A ação foi coordenada pela Delegacia de Homicídios e Entorpecentes de Patos (DHE) e pela Unintelpol, com apoio da Delegacia de Roubos e Furtos (DRF), da Delegacia de Repressão ao Crime Organizado (DRACO), do Grupo Tático Especial (GTE) da 17ª DSPC e da Polícia Civil do Ceará.
De acordo com as investigações, o grupo utilizava técnicas de “violência cognitiva” para induzir vítimas e facilitar furtos eletrônicos contra instituições financeiras. A organização atuava nos estados da Paraíba e do Ceará.
Ainda conforme a apuração, o líder da organização, responsável pela programação dos ataques, operava a partir de Patos. Já outros integrantes atuavam no Ceará, sendo responsáveis pelo vazamento de dados das vítimas, prática conhecida como “tripeiro”.
As investigações também identificaram um esquema de lavagem de dinheiro, com uso de lojas de roupas e artigos de luxo para ocultar valores ilícitos nos dois estados.
Ao todo, foram cumpridos quatro mandados de prisão preventiva — três em Patos/PB e um em Cascavel — além de 14 mandados de busca e apreensão, sendo sete em Fortaleza, um em Cascavel/CE e seis em Patos/PB.
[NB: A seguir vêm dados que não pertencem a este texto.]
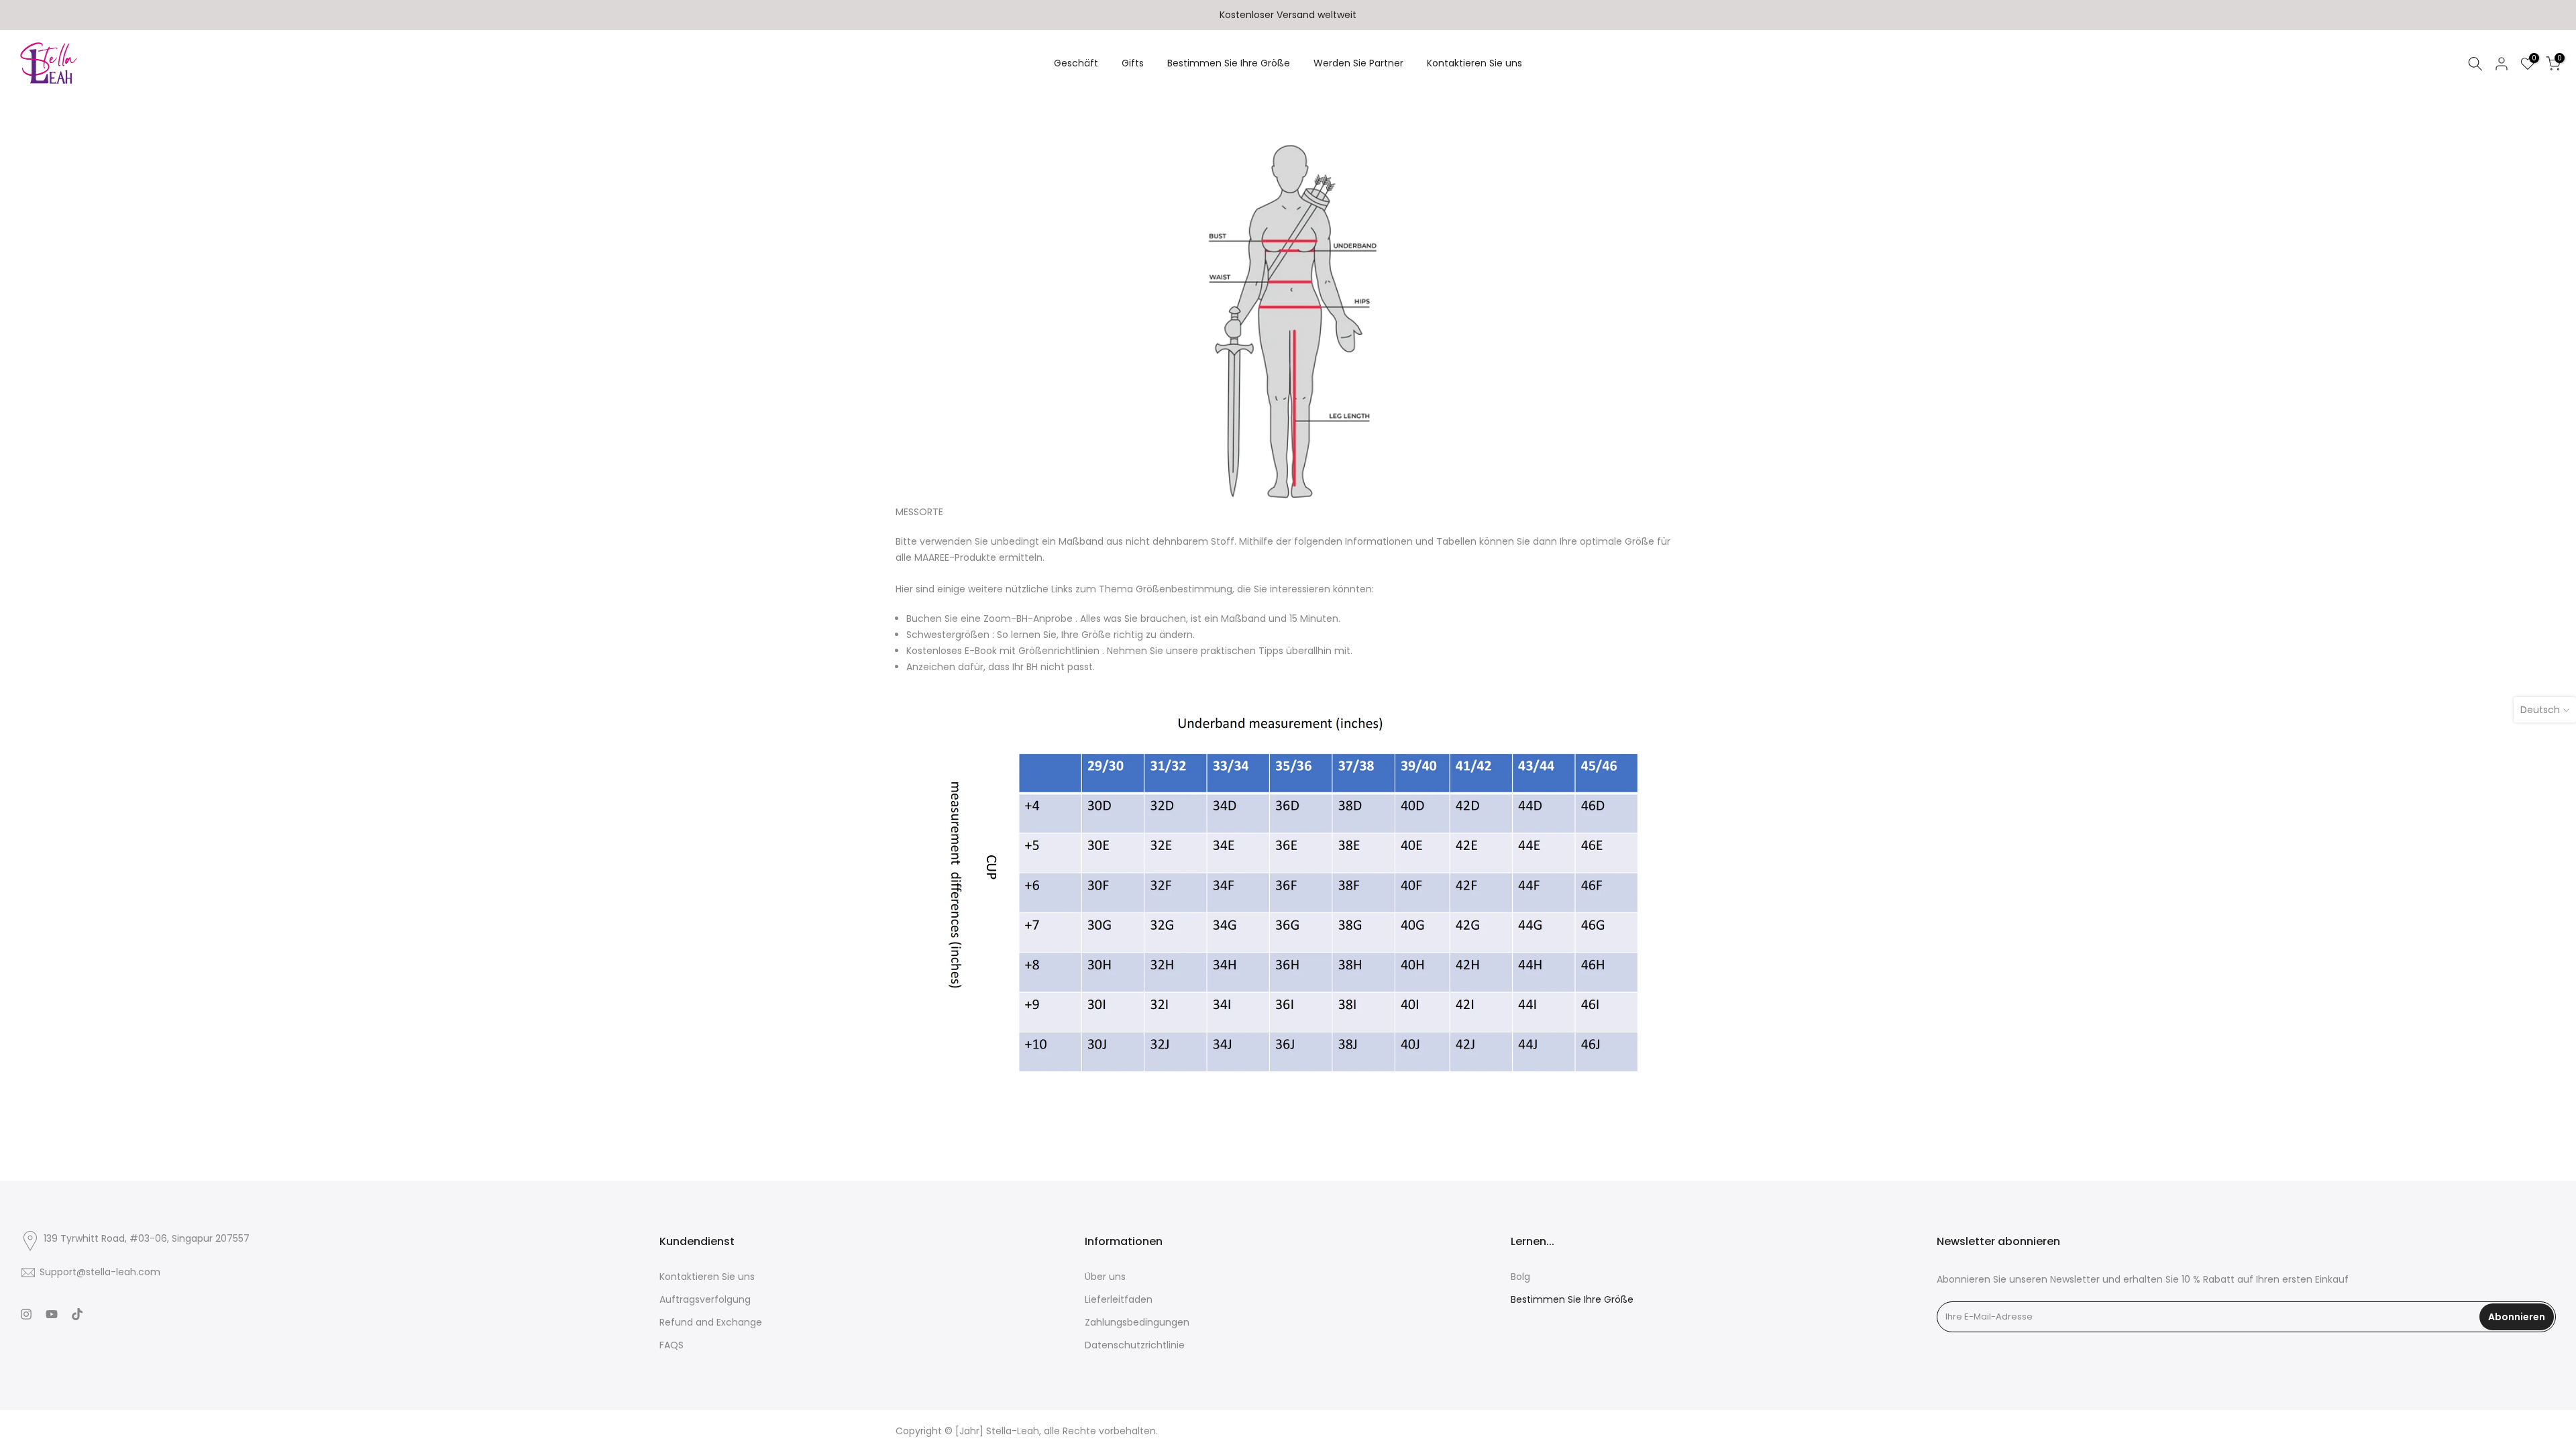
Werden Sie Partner (1358, 63)
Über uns (1105, 1277)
Durante a operação, foram apreendidos celulares, tablets e computadores. Também houve o sequestro de um veículo modelo SW4, avaliado em aproximadamente R$ 300 mil, além da restrição de alienação de um imóvel de luxo localizado em Patos.
A Operação Phantom terá continuidade para identificar outros possíveis integrantes da organização criminosa. A Polícia Civil reforçou o compromisso com o combate ao crime organizado e a promoção da segurança pública no estado.